#### What is needed:
Of the material below, the lines to be retyped are those from the line containing "Where should I click to: Select" through the line containing "Task: Filter by 三个月内登陆: 21", inclusive; reproduce them exactly.

#### Data in this exercise:
──────────
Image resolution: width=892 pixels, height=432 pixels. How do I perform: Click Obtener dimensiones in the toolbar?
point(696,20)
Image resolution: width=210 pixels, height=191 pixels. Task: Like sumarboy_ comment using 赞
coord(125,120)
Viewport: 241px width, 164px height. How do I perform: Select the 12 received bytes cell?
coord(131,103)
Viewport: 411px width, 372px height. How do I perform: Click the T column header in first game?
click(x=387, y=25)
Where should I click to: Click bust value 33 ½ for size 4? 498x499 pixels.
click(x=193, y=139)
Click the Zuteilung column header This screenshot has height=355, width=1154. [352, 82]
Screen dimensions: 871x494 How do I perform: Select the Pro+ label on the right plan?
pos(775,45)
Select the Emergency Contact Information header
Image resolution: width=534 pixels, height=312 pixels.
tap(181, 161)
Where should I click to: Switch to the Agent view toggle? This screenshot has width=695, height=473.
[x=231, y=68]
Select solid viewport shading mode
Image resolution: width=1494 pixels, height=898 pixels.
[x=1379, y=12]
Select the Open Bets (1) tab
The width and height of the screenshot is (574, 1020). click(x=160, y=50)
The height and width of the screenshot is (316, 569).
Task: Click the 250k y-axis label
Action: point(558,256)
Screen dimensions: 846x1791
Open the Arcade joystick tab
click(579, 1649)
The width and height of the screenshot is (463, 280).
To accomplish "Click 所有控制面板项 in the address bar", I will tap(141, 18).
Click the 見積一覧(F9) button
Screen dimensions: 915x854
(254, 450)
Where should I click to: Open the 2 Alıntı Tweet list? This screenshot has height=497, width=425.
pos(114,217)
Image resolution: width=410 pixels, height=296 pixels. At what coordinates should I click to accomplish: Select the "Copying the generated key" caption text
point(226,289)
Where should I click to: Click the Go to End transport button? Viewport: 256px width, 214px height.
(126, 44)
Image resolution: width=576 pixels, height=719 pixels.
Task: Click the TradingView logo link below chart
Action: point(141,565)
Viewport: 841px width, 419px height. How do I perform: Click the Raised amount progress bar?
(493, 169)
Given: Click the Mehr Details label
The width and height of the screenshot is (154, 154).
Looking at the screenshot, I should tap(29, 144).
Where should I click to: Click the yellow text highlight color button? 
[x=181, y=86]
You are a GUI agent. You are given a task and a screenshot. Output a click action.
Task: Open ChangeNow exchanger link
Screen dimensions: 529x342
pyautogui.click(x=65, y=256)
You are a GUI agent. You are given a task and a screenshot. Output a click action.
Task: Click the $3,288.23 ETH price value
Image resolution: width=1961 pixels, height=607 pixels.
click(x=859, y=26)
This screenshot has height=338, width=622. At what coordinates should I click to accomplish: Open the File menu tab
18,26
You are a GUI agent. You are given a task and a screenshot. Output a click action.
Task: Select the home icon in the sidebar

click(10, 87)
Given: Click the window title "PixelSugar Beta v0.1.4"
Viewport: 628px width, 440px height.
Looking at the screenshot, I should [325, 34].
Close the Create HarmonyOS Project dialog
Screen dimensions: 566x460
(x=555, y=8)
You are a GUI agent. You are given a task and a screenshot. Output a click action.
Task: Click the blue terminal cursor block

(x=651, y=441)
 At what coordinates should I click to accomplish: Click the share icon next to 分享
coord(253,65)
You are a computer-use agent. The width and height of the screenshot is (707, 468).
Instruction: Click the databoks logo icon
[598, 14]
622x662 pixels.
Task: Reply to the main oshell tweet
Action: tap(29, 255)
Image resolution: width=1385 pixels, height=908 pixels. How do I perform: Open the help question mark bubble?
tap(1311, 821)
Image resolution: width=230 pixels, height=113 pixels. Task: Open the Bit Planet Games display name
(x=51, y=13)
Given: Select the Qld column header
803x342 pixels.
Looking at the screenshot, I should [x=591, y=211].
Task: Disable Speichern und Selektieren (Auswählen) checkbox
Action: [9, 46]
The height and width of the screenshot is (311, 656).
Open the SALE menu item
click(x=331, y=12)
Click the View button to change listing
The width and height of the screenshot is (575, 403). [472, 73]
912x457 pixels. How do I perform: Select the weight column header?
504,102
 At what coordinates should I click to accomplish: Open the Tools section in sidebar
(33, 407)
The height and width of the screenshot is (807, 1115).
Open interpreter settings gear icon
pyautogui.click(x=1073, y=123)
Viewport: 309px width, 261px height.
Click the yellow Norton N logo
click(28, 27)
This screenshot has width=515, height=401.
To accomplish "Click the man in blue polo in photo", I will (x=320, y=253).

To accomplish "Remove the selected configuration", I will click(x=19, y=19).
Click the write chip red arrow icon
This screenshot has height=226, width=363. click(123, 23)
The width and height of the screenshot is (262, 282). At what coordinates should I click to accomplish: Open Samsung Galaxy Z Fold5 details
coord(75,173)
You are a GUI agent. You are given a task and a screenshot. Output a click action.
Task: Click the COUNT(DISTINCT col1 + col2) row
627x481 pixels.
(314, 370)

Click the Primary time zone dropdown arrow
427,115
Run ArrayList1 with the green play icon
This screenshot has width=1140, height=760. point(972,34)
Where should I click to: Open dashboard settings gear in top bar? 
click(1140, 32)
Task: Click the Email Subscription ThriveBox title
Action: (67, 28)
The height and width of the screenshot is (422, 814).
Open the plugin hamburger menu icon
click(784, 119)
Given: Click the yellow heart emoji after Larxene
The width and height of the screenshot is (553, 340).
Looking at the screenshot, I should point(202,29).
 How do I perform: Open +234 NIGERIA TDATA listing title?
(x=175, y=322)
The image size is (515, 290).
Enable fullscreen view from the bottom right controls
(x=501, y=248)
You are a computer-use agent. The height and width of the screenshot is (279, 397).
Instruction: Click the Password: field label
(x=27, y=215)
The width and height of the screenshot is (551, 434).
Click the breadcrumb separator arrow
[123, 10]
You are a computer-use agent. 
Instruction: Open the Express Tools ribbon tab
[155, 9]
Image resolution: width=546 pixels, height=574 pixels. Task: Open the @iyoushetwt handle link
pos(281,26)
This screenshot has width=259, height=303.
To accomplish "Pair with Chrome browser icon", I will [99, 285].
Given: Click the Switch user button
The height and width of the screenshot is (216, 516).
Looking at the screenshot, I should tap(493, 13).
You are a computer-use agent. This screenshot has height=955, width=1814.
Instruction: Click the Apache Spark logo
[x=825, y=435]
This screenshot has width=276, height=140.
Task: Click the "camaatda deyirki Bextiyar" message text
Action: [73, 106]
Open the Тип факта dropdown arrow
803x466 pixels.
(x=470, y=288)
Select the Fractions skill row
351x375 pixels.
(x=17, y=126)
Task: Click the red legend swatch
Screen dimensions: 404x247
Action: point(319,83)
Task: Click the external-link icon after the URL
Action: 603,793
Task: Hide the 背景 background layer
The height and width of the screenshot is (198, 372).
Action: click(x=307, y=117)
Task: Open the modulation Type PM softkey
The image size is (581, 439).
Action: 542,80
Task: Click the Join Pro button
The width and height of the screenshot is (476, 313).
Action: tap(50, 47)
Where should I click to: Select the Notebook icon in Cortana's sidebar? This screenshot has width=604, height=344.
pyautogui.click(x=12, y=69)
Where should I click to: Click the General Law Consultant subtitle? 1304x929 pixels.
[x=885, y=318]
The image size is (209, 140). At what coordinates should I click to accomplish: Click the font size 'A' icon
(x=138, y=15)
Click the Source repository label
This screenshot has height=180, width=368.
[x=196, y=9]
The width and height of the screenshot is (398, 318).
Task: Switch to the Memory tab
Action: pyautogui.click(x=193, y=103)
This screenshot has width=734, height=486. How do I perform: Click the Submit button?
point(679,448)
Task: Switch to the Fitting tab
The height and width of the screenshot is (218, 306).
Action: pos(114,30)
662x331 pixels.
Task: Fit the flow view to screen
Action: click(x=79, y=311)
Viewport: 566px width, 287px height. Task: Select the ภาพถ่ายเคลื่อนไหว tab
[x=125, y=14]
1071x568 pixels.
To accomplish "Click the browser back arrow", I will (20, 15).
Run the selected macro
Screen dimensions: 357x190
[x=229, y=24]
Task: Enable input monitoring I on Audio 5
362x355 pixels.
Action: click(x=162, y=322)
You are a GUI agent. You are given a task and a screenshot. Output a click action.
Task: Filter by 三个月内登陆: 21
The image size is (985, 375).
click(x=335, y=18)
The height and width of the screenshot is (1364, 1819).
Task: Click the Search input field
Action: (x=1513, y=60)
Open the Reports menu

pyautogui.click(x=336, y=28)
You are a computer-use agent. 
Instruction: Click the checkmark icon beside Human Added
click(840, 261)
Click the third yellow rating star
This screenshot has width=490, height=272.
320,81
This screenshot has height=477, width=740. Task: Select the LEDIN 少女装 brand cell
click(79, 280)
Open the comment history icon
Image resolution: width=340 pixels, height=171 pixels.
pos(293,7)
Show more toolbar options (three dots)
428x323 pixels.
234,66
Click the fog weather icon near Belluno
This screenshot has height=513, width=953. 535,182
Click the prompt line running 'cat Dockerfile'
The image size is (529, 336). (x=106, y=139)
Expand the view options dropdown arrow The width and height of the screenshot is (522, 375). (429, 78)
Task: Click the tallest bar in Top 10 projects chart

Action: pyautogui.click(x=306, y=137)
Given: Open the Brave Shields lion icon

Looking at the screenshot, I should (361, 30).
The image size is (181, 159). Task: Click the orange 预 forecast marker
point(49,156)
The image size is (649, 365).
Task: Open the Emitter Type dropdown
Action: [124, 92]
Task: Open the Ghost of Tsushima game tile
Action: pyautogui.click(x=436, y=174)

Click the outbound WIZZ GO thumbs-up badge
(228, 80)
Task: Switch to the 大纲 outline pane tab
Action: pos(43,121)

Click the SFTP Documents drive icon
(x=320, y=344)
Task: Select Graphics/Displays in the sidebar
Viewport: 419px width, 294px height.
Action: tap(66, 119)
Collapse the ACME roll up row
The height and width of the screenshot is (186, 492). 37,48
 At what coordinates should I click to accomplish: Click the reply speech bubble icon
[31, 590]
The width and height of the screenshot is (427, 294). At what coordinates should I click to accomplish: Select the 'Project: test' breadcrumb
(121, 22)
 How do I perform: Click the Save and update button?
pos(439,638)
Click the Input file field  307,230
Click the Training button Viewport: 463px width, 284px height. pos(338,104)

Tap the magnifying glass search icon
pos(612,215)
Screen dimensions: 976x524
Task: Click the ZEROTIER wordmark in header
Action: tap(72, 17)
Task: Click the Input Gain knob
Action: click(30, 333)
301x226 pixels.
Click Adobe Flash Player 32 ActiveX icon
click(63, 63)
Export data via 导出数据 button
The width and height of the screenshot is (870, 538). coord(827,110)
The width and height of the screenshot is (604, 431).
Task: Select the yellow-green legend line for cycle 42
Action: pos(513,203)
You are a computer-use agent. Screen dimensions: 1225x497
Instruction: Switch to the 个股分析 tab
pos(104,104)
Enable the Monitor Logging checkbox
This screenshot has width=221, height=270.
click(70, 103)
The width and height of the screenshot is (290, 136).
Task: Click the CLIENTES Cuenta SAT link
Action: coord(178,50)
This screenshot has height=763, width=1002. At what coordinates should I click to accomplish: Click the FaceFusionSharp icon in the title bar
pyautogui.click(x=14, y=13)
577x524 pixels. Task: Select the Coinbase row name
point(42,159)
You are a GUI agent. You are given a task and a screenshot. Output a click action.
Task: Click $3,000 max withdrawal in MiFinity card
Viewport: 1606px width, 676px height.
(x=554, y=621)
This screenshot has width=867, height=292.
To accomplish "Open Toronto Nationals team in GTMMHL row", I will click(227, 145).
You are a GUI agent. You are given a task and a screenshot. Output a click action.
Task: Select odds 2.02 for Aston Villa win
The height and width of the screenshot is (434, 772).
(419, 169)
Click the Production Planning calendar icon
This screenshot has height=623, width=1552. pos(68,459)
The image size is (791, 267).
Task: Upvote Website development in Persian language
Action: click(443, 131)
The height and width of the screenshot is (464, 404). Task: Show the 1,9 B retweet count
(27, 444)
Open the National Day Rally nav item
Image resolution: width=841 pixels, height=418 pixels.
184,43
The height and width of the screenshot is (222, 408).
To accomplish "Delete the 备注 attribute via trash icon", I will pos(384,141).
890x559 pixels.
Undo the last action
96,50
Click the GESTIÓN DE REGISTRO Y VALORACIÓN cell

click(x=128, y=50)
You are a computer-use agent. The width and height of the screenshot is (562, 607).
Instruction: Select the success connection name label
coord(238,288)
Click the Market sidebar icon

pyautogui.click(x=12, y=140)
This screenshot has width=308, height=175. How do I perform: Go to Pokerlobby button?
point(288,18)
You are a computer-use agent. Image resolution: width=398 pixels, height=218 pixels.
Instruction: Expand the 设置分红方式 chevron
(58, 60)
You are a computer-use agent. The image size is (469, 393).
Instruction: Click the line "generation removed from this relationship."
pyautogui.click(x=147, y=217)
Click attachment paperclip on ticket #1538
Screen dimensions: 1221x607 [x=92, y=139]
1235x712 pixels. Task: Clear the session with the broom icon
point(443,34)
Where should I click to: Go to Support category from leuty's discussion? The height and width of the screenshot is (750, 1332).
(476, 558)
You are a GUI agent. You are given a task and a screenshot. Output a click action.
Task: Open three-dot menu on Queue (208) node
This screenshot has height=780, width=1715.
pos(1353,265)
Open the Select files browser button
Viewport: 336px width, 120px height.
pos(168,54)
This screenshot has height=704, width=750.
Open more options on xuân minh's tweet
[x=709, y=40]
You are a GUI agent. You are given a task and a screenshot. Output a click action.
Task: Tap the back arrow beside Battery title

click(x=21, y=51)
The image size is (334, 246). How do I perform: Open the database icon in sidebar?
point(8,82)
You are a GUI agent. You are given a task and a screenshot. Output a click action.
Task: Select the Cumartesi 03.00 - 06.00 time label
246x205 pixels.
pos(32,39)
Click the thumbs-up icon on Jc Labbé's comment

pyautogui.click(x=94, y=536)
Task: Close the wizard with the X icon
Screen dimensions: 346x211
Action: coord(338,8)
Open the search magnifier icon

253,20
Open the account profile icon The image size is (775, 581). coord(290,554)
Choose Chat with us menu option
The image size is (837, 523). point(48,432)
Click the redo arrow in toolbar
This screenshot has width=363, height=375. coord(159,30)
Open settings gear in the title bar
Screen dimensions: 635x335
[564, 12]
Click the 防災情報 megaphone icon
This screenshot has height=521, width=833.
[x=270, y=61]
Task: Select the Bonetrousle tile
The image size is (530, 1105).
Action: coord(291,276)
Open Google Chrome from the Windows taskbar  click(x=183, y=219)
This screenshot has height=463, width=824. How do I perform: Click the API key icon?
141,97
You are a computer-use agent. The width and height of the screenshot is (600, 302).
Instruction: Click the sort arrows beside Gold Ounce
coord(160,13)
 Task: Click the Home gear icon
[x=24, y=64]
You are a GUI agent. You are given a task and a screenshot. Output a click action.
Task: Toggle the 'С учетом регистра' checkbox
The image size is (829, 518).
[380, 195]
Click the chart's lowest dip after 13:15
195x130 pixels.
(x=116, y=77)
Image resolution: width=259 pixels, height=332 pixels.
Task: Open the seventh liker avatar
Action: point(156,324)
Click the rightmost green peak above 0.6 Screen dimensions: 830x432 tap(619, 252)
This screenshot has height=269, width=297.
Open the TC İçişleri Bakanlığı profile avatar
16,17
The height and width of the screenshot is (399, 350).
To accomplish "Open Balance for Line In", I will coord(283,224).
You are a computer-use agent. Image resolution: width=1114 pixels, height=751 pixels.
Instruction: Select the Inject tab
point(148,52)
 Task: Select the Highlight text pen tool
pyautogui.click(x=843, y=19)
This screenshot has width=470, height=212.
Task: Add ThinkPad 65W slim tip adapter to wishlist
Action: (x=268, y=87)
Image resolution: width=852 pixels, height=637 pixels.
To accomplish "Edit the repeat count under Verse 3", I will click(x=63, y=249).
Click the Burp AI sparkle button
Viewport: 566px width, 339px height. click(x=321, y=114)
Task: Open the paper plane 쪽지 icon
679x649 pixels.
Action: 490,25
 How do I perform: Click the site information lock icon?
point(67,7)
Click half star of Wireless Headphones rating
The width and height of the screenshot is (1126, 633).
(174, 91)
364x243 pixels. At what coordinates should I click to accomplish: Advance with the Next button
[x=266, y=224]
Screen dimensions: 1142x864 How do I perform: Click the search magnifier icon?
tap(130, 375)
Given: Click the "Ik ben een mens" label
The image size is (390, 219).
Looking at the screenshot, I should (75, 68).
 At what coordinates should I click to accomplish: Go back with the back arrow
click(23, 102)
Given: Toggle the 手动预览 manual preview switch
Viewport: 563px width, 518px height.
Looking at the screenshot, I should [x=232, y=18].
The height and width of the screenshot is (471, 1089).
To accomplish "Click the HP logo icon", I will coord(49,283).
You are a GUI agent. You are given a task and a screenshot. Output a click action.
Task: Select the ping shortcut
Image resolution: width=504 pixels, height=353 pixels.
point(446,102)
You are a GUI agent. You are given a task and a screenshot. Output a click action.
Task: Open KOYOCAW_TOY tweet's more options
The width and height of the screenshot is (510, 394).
──────────
#### Response to this task:
Where should I click to: Select the Notebook icon in Cortana's sidebar? This screenshot has width=604, height=344.
pyautogui.click(x=12, y=69)
Where should I click to: Click the General Law Consultant subtitle? 1304x929 pixels.
[x=885, y=318]
The image size is (209, 140). At what coordinates should I click to accomplish: Click the font size 'A' icon
(x=138, y=15)
Click the Source repository label
This screenshot has height=180, width=368.
[x=196, y=9]
The width and height of the screenshot is (398, 318).
Task: Switch to the Memory tab
Action: pyautogui.click(x=193, y=103)
This screenshot has width=734, height=486. How do I perform: Click the Submit button?
point(679,448)
Task: Switch to the Fitting tab
The height and width of the screenshot is (218, 306).
Action: pos(114,30)
662x331 pixels.
Task: Fit the flow view to screen
Action: click(x=79, y=311)
Viewport: 566px width, 287px height. Task: Select the ภาพถ่ายเคลื่อนไหว tab
[x=125, y=14]
1071x568 pixels.
To accomplish "Click the browser back arrow", I will (20, 15).
Run the selected macro
Screen dimensions: 357x190
[x=229, y=24]
Task: Enable input monitoring I on Audio 5
362x355 pixels.
Action: click(x=162, y=322)
You are a GUI agent. You are given a task and a screenshot. Output a click action.
Task: Filter by 三个月内登陆: 21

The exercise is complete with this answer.